2. They must hold themselves out to the community as married. Legally, all this means is that they tell everyone they are married and refer to each other as husband and wife. They would not have to share a surname, pool finances, etc...but they SHOULD claim that they are married on all forms including tax returns and insurance paperwork. You can't pick and choose when to be married and when to be single. You're either married or you're not. If a couple tells Great Aunt Mary they are married because she is ultra-religious and will freak out that they're living together, but doesn't say they're married to anyone else, then they're not married.
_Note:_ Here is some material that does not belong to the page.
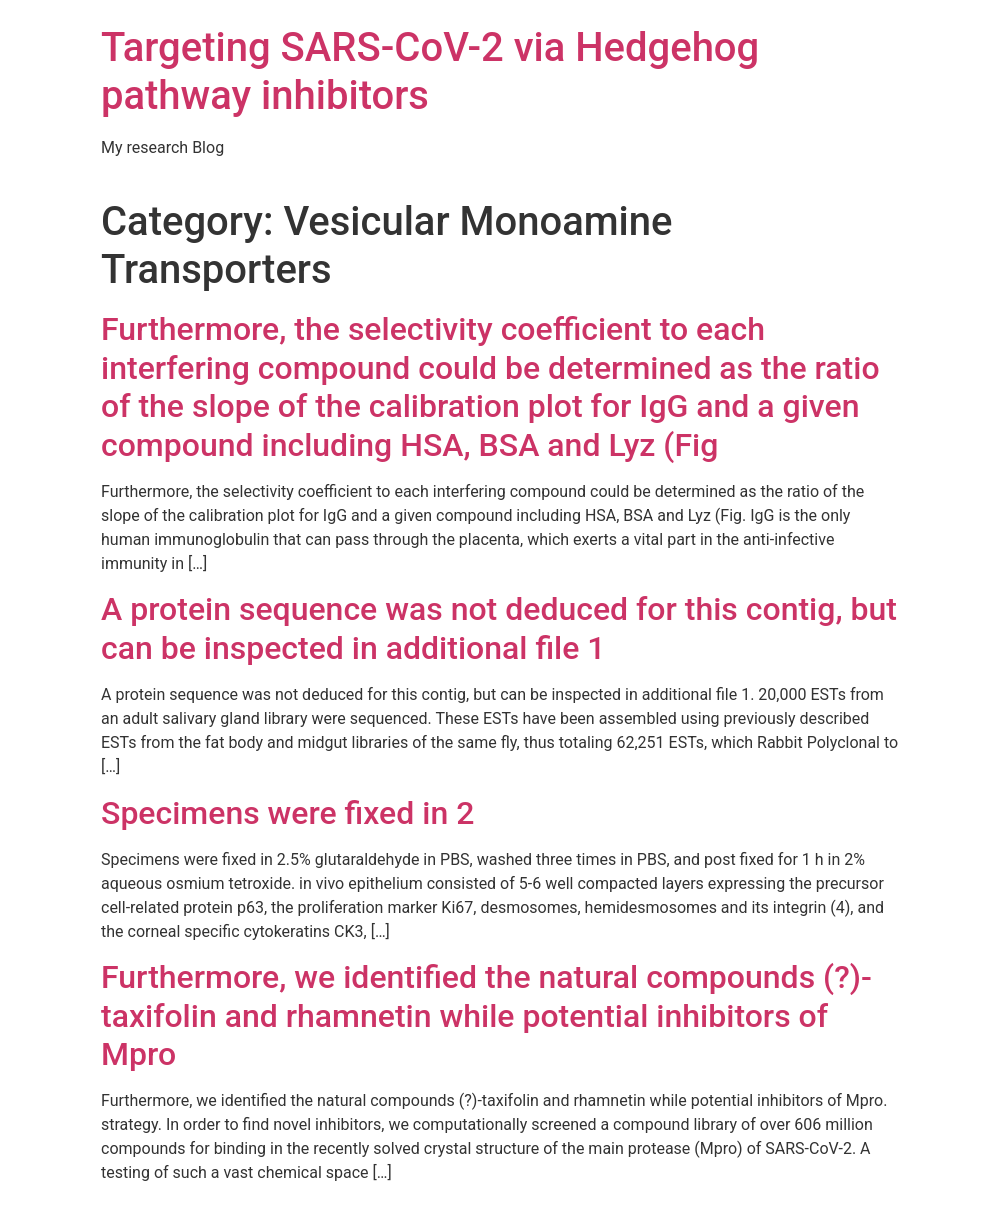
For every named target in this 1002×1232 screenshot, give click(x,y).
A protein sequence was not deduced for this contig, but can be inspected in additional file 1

3. Evidence may be required in court if the marriage is contested...generally things like cohabitation, proof of consummation (having a biological child together helps, lol), wearing wedding rings, possibly sharing a surname, pooling finances/owning property as husband and wife, and habitually and continually acting as a married couple. None of these is definitive, but taken together they may form a clear picture of the parties' intentions. Of course, if both parties admit they intended to be married all along, there is little question.
4. The seven years thing (that you are automatically married at common-law after 7 years of cohabitation--which most people believe to be true) is a falsehood. You can't just live with someone for seven years and suddenly be married if no marriage was ever intended. You can live with someone for 50 years if you want, pool all your resources, have ten kids, and still not be married, if that's what you desire!
Usually this stuff only comes up when someone dies or the couple divorces (yes, you have to file for a legal divorce if you were married under common-law), or when insurance companies deny benefits to the spouse.
I have a lot of other fascinating facts about common-law marriage to share, but it's very late (THANK YOU, RED SOX!!!!!!!!!!!!

) so I'll have to save those for tomorrow (errrrr, later today).